[-] MrKaplan@lemmy.world 1 points 21 minutes ago

there is indeed a cutoff. there is exponential delay for retrying and at some point lemmy will stop trying until it sees the instance as active again.

there is also a scheduled task running once a week that will delete local activities older than a week. downtimes of a day or two can generally be easily recovered from, depending on latency it can take a lot more time though. if an instance is down for an extended time it shouldn't expect to still get activities from the entire time it was offline.

[-] MrKaplan@lemmy.world 2 points 1 hour ago

downtime should not result in missing content when the sending instance is lemmy 0.19.0 or newer. 0.19.0 introduced a persistent federation queue in lemmy, which means it will retry sending the same stuff until the instance is available. depending on the type of down, it can also be possible that there is a misconfiguration (e.g. "wrong" http status code on a maintenance page) that could make the sending instance think it was successfully sent. if the sending instance was unreachable (timeout) or throwing http 5xx errors, everything should be preserved.

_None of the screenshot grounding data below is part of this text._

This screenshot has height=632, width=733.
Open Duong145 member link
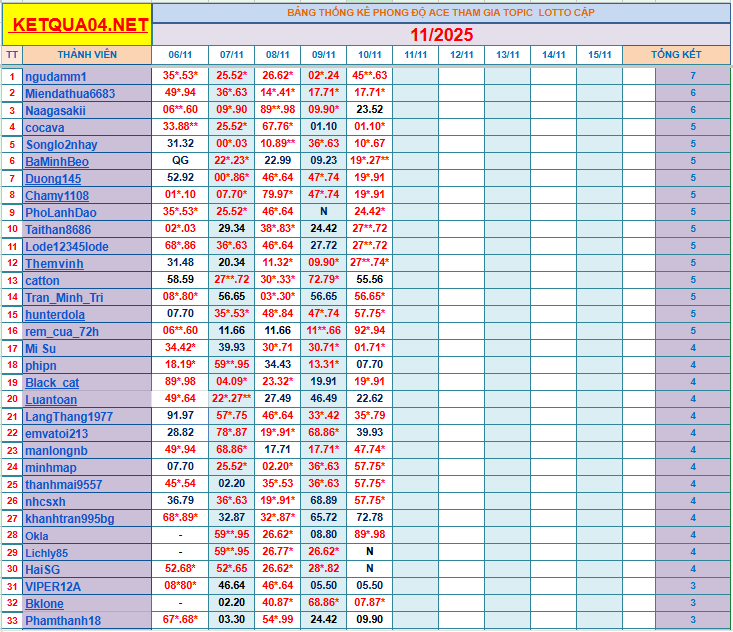53,178
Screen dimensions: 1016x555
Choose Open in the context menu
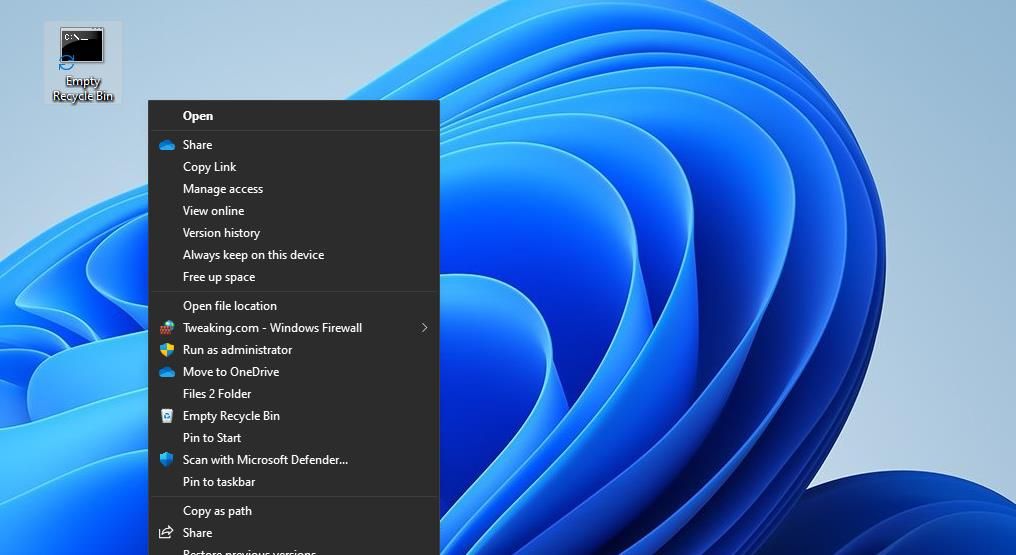[x=198, y=116]
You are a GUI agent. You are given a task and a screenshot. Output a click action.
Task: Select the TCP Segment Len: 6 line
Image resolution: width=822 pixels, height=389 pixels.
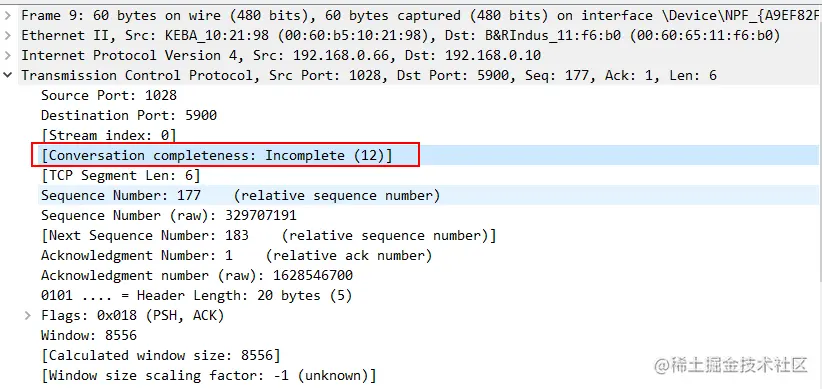coord(121,176)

we are planning to post an announcement about the current situation with lemmy updates and our future plans in the coming days, stay tuned for that. you can find some info in my comment history already if you are curious.

[-] MrKaplan@lemmy.world 1 points 2 hours ago

we're currently aware of delayed federation from lemmy.ml towards lemmy.world and still working identifying the root cause - see https://lemmy.world/post/22196027 (still needs updating that it's happening again).

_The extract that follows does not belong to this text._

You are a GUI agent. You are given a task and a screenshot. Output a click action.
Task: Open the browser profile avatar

aussie.zone has been about 6 weeks behind lemmy.world for a few weeks i think at this point, which at least means they're no longer losing activities, but it's still taking ages to reduce the lag.

i don't know what issue there might be with discuss.online right now, but for startrek.website the explanation is rather simple. as you can see in the sidebar, there are 0 local subscribers for the community. when there aren't any subscribers to a community on an instance, the instance will not receive any updates for posts in that community. this includes posts, comments, as well as votes.

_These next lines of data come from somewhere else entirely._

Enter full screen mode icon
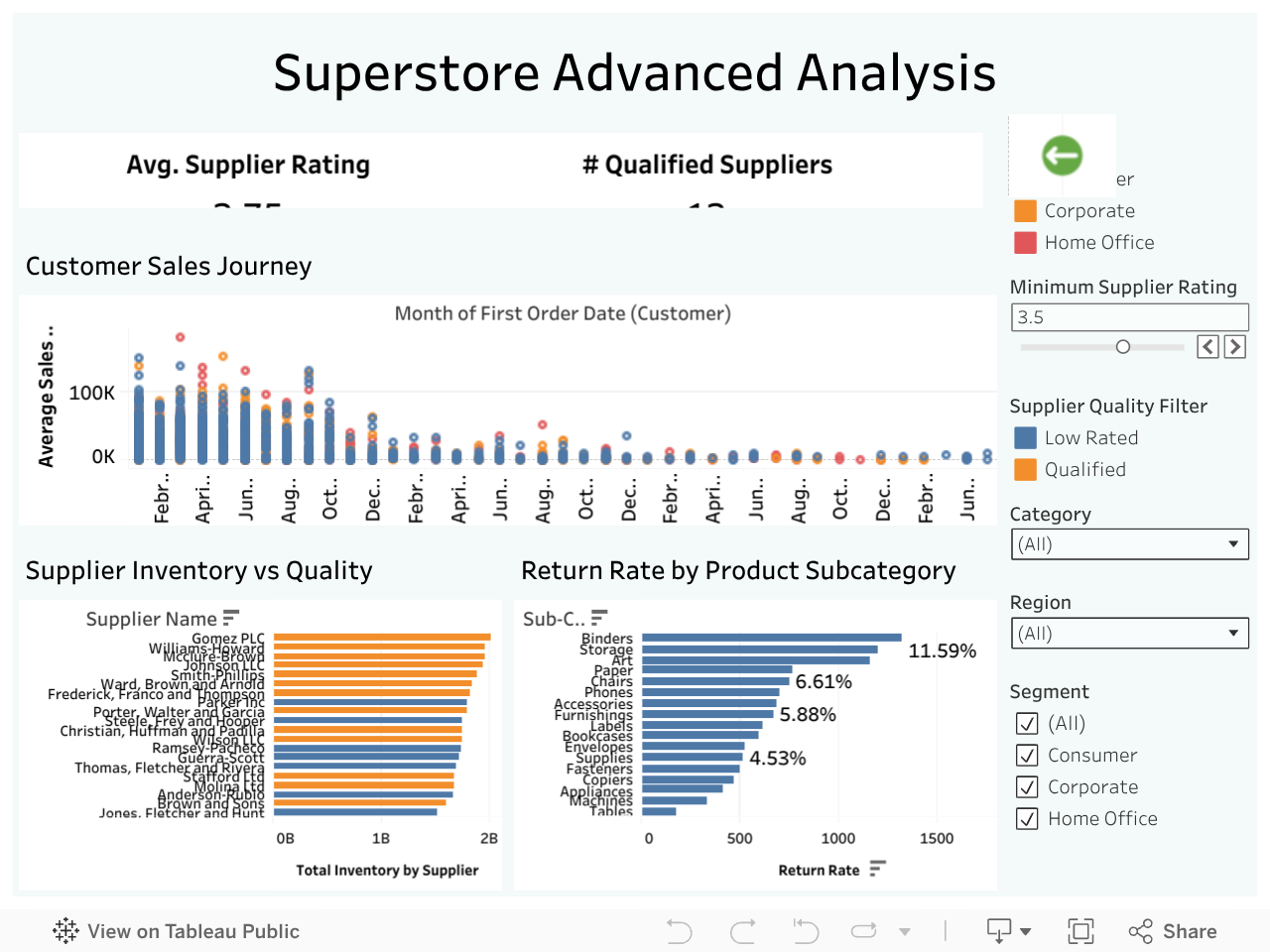This screenshot has width=1270, height=952. point(1080,931)
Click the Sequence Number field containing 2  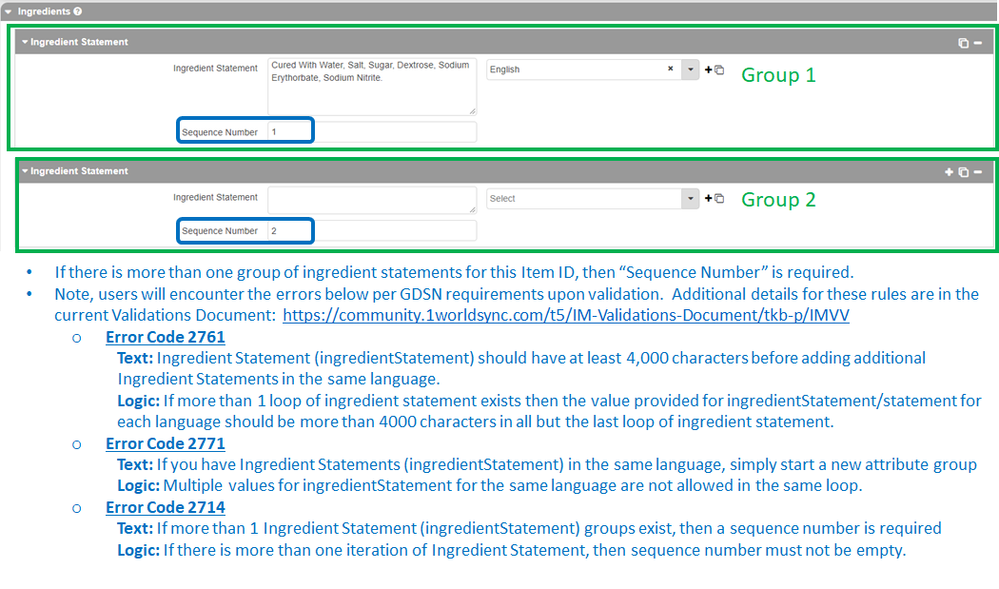(371, 231)
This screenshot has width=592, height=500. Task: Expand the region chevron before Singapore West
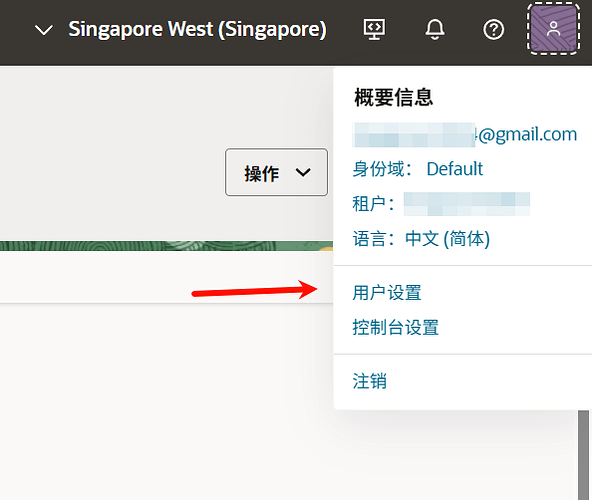(x=44, y=30)
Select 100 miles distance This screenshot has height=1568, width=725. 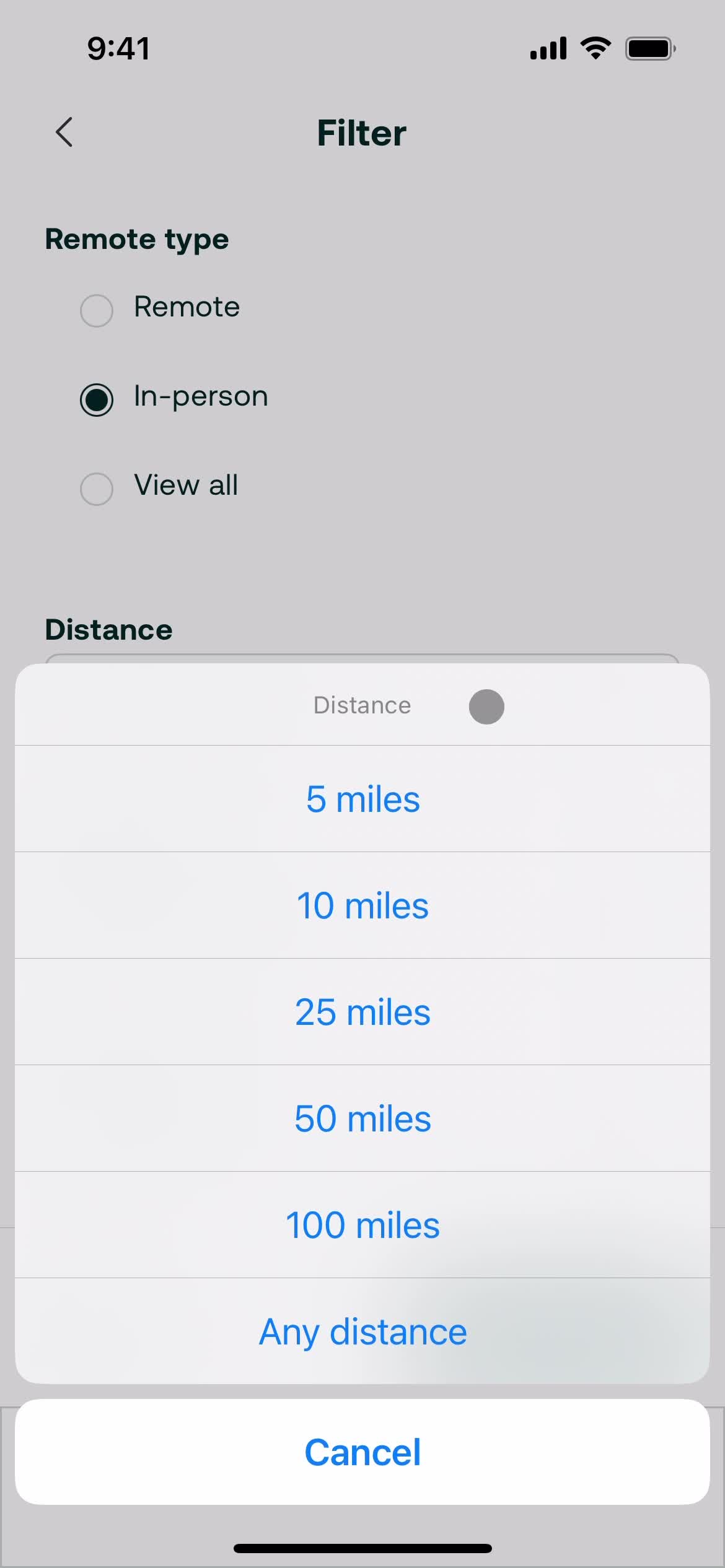click(362, 1225)
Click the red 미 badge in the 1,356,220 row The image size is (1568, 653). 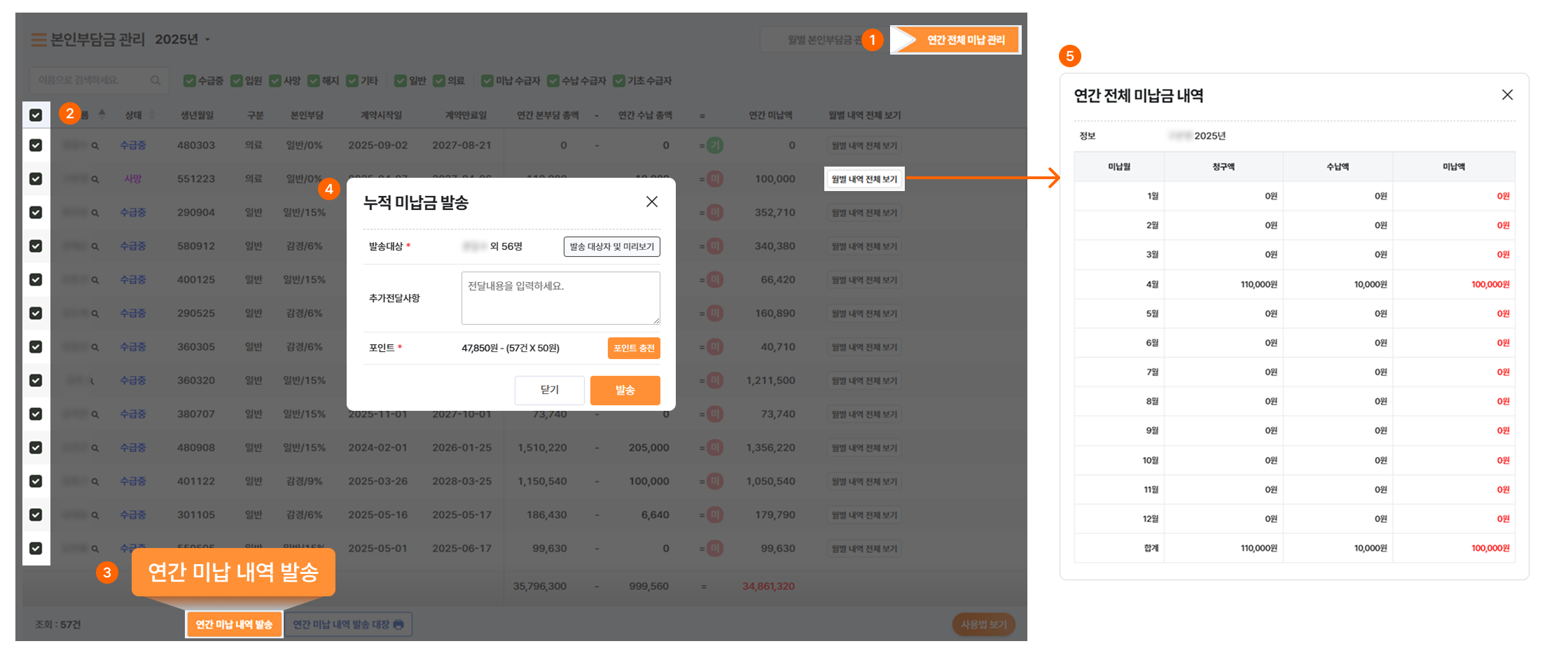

startrek.website also had federation issues over the last weeks due to accidentally blocking lemmy instances in some situations.

lemdro.id has recently had some db performance issues that caused it to get around 3d behind lemmy.world, they've been slowly catching up again over the last days.

[-] MrKaplan@lemmy.world 1 points 1 day ago

they did leave before taking the screenshot

[-] MrKaplan@lemmy.world 23 points 1 month ago

a moderator on another instance than the community instance

[-] MrKaplan@lemmy.world 24 points 1 month ago

that was a logic flaw for the selection of which reports are considered for alerting. a fix is currently being deployed, but you should be good for the next 2 days anyway.

[-] MrKaplan@lemmy.world 14 points 3 months ago

the bot has been marked as bot since the very beginning and is also clearly marked as bot in the screenshot, so your comment does not apply here.

[-] MrKaplan@lemmy.world 11 points 3 months ago

we were only counting users active in the last 6 months (based on lemmys active user stats) for this calculation. with the update to lemmy 0.19 back in march 2FA for all existing users was reset, so all users that had 2fa set up before and never reactivated it wouldn't count towards this, nor would users that weren't active at all since then.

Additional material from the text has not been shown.